Entity Resolution Fallback Strategies for Partial Data

This guide shows how to keep a federated query returning a complete, type-safe response when a subgraph hands back partial data for a referenced entity — using fallback identifiers, default injection, and stale-cache recovery. It sits under optimizing reference resolvers for performance within Subgraph Implementation & Entity Resolution.

When to Use This Pattern

A downstream subgraph intermittently drops non-nullable fields under load or version drift, collapsing parent objects to null.
Some entities are addressable by more than one identifier (a new id and a legacy key) and representations may arrive with only one populated.
You need the graph to stay available during a partial outage rather than failing the whole operation.

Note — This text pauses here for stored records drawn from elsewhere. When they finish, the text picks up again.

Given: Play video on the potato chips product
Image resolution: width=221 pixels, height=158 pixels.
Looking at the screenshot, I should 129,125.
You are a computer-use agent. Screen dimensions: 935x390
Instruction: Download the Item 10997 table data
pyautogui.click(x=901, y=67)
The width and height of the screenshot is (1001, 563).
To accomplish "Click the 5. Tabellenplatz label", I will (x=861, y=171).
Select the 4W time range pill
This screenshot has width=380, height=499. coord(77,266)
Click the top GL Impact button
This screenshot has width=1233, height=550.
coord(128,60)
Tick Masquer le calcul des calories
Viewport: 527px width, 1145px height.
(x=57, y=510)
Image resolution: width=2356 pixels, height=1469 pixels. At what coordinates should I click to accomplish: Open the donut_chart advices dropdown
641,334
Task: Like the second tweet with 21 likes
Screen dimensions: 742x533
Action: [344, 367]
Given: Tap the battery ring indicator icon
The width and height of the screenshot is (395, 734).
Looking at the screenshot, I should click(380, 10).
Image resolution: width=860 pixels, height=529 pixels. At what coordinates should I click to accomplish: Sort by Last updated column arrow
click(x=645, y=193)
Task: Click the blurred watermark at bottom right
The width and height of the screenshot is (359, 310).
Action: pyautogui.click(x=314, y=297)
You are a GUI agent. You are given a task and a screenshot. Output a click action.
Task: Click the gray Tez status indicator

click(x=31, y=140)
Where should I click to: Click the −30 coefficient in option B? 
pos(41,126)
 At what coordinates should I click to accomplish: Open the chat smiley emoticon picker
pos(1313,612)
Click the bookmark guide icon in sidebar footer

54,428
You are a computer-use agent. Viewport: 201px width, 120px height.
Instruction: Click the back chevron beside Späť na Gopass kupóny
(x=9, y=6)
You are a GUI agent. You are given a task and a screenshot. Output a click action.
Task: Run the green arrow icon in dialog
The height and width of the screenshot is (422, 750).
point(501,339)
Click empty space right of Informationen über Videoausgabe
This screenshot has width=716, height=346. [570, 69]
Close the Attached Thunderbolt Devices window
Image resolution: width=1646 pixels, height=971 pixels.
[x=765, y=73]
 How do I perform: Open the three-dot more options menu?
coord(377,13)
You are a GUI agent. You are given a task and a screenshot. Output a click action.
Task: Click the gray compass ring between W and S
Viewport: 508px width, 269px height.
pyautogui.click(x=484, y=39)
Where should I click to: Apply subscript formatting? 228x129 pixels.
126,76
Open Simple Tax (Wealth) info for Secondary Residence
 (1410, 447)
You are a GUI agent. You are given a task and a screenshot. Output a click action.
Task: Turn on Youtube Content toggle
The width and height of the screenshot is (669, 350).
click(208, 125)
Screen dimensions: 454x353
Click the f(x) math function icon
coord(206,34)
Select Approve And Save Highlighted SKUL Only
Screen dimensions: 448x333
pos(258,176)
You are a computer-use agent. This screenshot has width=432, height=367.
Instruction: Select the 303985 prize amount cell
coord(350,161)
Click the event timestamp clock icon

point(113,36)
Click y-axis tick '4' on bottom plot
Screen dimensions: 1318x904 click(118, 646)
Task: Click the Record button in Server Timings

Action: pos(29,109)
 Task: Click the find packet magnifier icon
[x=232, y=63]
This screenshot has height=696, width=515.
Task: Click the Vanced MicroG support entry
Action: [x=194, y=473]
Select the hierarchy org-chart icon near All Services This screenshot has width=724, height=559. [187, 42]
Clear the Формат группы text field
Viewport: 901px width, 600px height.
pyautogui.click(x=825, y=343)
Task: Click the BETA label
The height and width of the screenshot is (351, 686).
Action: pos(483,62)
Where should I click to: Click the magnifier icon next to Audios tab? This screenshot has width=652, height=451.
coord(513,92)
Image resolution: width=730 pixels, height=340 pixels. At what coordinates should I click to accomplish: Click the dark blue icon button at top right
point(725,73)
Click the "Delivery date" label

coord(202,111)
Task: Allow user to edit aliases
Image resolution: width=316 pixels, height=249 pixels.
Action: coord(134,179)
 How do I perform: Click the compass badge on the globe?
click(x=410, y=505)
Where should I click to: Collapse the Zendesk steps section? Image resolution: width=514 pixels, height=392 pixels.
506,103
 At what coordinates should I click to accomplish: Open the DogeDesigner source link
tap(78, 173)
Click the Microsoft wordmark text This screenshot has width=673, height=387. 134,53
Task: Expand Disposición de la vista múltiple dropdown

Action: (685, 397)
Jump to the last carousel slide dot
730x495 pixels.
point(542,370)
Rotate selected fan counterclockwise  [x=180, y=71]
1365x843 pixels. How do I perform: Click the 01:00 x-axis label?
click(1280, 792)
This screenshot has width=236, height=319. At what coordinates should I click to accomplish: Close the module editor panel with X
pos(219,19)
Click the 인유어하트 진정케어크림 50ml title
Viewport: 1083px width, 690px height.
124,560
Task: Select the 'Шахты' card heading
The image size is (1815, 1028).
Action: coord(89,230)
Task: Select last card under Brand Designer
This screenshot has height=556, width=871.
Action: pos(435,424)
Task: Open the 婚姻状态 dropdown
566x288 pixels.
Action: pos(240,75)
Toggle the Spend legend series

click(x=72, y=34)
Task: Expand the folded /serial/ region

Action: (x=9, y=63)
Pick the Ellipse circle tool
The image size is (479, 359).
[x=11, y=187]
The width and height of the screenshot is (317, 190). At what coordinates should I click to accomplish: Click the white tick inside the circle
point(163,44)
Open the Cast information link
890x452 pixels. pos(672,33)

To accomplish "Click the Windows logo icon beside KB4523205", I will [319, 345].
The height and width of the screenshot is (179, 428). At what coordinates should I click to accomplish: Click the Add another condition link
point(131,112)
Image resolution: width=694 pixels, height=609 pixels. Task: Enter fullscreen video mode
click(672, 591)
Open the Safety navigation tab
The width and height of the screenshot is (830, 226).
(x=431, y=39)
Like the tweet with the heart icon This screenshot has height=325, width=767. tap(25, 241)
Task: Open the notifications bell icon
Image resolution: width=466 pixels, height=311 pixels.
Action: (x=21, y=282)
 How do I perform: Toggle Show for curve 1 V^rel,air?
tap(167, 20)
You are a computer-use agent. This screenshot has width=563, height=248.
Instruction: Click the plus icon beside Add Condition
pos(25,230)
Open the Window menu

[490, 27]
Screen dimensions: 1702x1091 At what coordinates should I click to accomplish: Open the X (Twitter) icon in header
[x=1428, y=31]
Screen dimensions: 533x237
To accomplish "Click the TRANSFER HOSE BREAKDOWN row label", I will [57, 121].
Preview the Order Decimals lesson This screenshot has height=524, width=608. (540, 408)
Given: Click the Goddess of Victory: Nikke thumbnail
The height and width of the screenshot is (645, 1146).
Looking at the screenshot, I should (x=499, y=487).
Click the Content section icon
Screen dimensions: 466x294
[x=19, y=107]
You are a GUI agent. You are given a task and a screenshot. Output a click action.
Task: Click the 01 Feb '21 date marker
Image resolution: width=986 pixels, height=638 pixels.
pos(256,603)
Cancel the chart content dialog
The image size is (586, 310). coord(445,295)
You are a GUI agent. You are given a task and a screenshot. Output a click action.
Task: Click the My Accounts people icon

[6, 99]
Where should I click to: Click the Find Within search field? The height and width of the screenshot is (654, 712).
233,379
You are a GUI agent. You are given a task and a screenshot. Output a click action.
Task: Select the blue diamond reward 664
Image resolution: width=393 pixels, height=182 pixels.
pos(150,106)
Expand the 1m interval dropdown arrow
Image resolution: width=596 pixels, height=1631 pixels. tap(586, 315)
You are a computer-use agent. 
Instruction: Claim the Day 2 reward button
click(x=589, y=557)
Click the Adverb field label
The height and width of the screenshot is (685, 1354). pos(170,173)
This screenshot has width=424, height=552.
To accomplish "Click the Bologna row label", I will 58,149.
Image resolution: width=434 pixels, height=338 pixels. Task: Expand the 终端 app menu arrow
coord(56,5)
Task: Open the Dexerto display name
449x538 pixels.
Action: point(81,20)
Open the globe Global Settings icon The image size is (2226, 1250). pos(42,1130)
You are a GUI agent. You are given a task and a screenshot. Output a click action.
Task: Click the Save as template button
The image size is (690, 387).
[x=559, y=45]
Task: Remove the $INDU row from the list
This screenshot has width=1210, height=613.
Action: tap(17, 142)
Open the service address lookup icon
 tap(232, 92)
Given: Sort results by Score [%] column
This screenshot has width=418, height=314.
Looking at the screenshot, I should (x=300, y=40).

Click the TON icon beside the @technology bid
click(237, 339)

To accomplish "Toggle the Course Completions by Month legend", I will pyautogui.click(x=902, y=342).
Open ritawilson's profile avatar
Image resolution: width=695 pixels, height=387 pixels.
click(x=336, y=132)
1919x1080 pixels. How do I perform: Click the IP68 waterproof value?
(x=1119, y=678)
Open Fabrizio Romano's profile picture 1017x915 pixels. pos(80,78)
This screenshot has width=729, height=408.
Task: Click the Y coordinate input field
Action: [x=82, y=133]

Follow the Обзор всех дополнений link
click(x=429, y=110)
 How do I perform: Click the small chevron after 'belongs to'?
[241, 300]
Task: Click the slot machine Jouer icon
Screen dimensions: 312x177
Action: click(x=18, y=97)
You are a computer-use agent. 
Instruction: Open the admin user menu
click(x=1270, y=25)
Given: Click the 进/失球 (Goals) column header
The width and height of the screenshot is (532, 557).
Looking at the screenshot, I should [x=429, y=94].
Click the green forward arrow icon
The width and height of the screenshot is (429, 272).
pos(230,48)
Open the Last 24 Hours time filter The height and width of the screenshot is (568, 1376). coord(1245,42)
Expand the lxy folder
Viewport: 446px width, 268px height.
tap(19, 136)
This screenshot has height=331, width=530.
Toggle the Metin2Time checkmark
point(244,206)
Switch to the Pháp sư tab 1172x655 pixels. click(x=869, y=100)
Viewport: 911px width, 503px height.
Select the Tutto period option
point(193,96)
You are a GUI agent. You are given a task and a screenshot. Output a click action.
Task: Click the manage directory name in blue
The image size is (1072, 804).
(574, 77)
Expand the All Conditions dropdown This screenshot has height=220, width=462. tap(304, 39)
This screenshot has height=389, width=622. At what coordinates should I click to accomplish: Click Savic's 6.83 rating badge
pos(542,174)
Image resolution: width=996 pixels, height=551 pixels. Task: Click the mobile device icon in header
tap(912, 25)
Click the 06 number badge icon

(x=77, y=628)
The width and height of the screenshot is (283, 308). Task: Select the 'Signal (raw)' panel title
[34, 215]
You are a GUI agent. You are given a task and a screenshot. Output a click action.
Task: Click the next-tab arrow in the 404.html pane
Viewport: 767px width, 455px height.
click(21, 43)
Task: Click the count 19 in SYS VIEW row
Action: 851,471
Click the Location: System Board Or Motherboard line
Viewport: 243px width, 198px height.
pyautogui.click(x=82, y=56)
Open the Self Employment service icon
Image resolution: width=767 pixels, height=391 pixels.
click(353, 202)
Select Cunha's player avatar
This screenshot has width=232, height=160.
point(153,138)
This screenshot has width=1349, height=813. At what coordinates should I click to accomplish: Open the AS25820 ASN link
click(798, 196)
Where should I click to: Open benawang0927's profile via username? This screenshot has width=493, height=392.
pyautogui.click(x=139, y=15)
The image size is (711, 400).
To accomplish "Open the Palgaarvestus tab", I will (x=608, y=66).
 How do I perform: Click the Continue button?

If a subgraph is fully down rather than degraded, this is a circuit-breaking problem first; fallbacks handle the partial case where some data is recoverable.

Prerequisites

Apollo Federation v2.9 subgraphs with entities keyed via @key directives.
dataloader, opossum, and a Redis client (ioredis) installed in the owning subgraph.
A way to inspect _entities payloads — Apollo Studio traces or APOLLO_ROUTER_LOG=debug.
Knowledge of which fields are non-nullable in the composed supergraph schema.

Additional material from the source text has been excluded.